In the end it does not matter if you understand or not where the formula comes from, you can use a tool without to understand how it is made . And if you wonder what is the use of it, what about estimating the DoF in a photograph at one glance ? That will be covered in another article.

## 6 thoughts on “DoF – The simplified formula to understand DoF”

1. Vic

Good post, but results are strange between simplified and exact formula.
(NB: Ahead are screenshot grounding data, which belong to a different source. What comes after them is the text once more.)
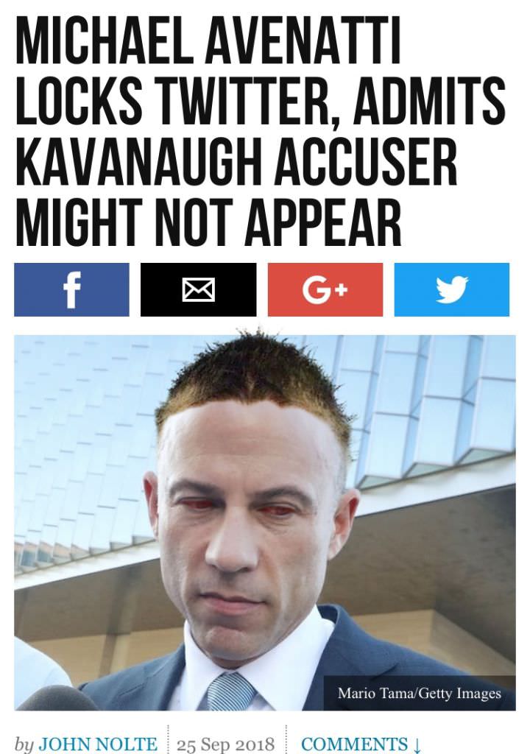Click the light blue Twitter share button
Image resolution: width=530 pixels, height=754 pixels.
452,289
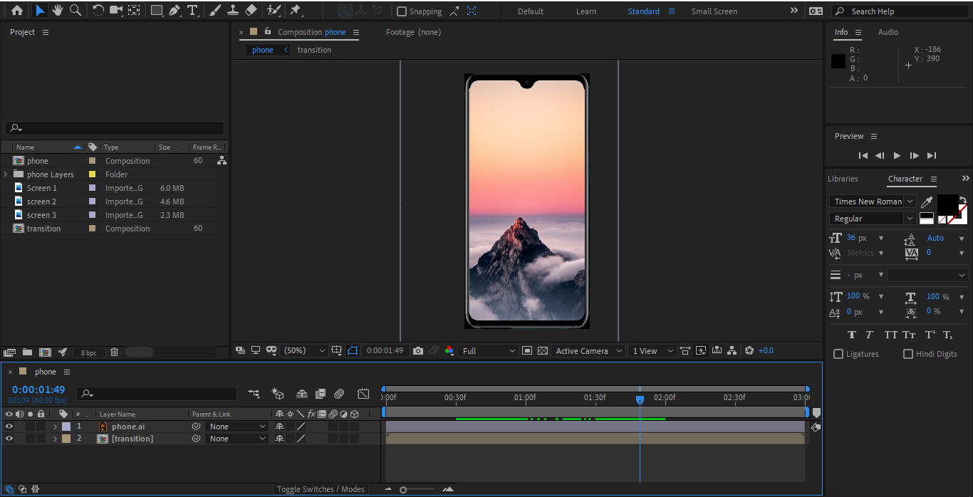The width and height of the screenshot is (973, 497).
Task: Choose the Type tool
Action: coord(192,11)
Example for 50 mm à f/11, c = 0.03, s = 5 m :

With simplified :
Dn : 3.02 m
Df : 14.43 m
Dof : 11.4 m

With exact :
Dn : 4.97 m
Df : 5.03 m
Dof : 0.06 m

(make with OpenOffice Calc)

What’s the matter ?

Thanks…

1. damienfournierco Post author

Hi Vic, I find the same result with the simplified formula, but not with the exact one. In the conditions given by your example there should be more than 6cm of DoF, and there should be no noticeable difference between the exact and simplified formula. Maybe double-check how the formula is implemented in you OpenOffice Calc. Let me know if you can match the results of the 2 formulas !

1. Vic

Yes, perhaps bad formula in Calc…

C2 : f
C3 : A
C4 : c
C7 : s

Dn : =C7*C2^2/(C2^2-C3*C4*(C7-C2))
Df : =C7*C2^2/(C2^2+C3*C4*(C7-C2))

Thanks…

2. damienfournierco Post author

Hi Vic, your formulas are correct, just make sure you use meters and not millimeters for all the variables, also f and c 😉

2. Vic

Yes, I don’t think so…

With 5000 in s and with :

Dn : =(C7*C2^2/(C2^2+C3*C4*(C7-C2)))/1000
Df : =(C7*C2^2/(C2^2-C3*C4*(C7-C2)))/1000

Result is :

Dn : 3.0241
Df : 14.4259

But, warning with the simplified formula. When s is very very near of hyperfocal, results are delirious !

Example :

f = 50 mm
A = 8
c = 0.03 mm
H = 10.42 m

If s = 10 m
Simplified : Dn = 250 m
Exact : Dn = 223.2 m

If s = 10.41 m (0.01 m add)
Simplified : Dn = 16265.62 m -> Delirious !
Exact : Dn = 1913.6 m

If s = 10.415 m (0.015 m add)
Simplified : Dn = 65093.75 m -> Very delirious !
Exact : Dn = 2099.79 m

For this reason, I use always a modified simplified formula for Df and Dn :

Df : (H*s)/(H+(s-f/1000))
Df : (H*s)/(H-(s-f/1000))

Now I know the use of exact formula, I understand wich the results are very similar at my modified simplified formula. My simplified formula are more modified with the case where d > H :

Df =IF((B5*B7)/(B5-(B7-B2/1000))<=0;"Infinite";(B5*B7)/(B5-(B7-B2/1000)))
Dof =IF(B8="Infinite";"Infinite";B8-B6)

Where :

B5 = H
B7 = s
B2 = f
B6 = Dn
B8 = Df

Oups for my english, I'm french user…

1. damienfournierco Post author

Hi Vic, I see that you get it !
Indeed my simplified formula is not meant to be accurate close the hyperfocal distance, it is meant for mental calculation, in order to quickly estimate the DoF while shooting a portrait, without to use an excel sheet.
When you rely on an excel sheet there is no need to simplify the formula in my opinion.